Please arrange the stretch of records from the line containing "This screenshot has width=1040, height=539." through the line containing "coordinates (56, 206)." as a Markdown table with the columns Row and Line, leaving out blank lines.

BEGIN MATERIAL PROVIDED

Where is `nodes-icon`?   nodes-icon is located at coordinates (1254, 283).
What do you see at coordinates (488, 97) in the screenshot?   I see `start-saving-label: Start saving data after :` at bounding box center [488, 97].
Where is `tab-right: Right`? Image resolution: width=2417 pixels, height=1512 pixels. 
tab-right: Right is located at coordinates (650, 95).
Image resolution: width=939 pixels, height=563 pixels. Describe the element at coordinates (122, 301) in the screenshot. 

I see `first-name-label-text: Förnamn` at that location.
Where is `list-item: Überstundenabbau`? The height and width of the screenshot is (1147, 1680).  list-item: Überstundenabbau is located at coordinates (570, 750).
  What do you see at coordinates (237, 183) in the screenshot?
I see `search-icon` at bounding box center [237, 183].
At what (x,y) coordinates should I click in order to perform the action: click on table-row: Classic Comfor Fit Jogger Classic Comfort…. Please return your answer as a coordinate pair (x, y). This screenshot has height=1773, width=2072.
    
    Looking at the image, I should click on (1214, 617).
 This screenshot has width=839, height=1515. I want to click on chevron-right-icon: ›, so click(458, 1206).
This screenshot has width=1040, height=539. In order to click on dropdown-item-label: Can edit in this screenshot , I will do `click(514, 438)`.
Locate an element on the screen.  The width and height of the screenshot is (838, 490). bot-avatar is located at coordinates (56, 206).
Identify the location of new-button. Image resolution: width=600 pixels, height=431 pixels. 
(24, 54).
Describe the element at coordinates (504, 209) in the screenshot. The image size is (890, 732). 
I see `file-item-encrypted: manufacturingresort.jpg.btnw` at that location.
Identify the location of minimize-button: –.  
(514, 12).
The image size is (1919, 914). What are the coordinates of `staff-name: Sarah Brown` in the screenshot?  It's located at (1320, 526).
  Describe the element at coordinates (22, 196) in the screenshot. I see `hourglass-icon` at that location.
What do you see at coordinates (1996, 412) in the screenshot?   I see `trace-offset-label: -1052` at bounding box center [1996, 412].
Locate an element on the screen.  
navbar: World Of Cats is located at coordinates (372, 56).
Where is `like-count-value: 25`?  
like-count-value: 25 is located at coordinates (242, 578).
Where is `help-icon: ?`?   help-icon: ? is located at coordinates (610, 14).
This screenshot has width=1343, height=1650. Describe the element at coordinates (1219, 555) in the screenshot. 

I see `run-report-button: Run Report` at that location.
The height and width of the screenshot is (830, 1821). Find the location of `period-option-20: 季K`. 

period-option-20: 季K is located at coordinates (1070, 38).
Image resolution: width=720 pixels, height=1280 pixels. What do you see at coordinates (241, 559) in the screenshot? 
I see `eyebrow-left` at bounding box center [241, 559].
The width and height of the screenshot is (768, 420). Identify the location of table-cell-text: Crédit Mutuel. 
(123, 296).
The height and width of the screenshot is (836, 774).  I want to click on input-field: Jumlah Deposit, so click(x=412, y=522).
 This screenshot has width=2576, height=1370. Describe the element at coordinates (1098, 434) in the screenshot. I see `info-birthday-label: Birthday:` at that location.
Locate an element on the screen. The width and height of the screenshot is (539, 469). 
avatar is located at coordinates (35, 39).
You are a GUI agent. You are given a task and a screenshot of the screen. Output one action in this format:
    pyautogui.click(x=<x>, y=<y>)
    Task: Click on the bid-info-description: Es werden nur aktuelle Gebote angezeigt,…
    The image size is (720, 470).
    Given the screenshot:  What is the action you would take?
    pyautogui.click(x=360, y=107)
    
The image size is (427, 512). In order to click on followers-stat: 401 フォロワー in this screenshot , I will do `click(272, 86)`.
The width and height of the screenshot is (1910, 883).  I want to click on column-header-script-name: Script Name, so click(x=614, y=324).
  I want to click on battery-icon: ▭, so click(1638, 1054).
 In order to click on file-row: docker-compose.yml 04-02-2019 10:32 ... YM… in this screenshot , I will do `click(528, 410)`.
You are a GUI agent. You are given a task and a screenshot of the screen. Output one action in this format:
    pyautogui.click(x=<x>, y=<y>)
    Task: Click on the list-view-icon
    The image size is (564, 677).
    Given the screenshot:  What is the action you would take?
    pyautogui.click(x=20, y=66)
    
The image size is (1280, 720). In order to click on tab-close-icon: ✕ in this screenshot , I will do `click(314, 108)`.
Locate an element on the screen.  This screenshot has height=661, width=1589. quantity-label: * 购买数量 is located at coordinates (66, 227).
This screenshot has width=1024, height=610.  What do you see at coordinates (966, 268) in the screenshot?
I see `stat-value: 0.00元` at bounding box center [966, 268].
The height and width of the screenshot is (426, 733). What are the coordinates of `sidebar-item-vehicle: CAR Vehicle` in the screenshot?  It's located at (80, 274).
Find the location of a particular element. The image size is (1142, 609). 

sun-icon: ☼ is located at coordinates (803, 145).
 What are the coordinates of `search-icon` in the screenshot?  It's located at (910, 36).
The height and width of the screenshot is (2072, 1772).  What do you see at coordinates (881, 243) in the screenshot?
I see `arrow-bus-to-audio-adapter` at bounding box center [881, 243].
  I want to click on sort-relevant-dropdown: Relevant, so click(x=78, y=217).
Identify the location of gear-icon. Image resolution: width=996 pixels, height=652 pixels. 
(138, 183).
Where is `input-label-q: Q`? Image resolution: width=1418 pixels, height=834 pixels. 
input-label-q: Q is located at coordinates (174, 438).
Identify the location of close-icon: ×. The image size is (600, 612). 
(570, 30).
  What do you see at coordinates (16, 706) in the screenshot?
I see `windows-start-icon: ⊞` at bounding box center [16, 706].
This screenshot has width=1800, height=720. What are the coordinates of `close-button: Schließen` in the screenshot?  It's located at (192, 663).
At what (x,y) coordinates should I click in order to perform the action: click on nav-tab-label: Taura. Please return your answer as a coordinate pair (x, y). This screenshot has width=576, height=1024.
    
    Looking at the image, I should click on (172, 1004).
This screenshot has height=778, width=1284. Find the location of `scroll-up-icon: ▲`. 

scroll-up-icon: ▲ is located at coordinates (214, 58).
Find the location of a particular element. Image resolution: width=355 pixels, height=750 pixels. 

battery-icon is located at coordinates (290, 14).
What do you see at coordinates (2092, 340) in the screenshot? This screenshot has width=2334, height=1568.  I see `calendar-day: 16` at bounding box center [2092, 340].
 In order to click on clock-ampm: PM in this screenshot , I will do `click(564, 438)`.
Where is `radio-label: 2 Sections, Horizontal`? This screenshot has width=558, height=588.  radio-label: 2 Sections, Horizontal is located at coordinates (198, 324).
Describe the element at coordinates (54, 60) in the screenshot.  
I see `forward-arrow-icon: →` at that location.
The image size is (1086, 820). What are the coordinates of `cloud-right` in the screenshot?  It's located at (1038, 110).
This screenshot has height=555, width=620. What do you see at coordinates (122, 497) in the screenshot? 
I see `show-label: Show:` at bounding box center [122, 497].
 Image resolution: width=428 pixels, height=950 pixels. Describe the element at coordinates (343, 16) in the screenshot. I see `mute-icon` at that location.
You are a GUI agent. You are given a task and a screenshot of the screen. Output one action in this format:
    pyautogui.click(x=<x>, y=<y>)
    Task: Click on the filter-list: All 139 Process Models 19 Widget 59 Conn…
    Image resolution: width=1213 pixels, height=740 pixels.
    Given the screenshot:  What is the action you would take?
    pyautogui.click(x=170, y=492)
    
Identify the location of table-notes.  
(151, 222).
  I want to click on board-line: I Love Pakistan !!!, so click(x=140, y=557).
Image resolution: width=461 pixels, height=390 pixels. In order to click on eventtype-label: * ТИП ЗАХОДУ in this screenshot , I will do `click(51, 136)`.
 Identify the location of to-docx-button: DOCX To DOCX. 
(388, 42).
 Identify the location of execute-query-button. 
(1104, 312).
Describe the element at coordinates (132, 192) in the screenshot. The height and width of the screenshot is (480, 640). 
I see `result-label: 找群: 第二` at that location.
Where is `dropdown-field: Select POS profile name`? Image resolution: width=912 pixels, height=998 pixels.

END MATERIAL PROVIDED

_TASK ANSWER:_
| Row | Line |
|---|---|
| 1 | This screenshot has width=1040, height=539. In order to click on dropdown-item-label: Can edit in this screenshot , I will do `click(514, 438)`. |
| 2 | Locate an element on the screen.  The width and height of the screenshot is (838, 490). bot-avatar is located at coordinates (56, 206). |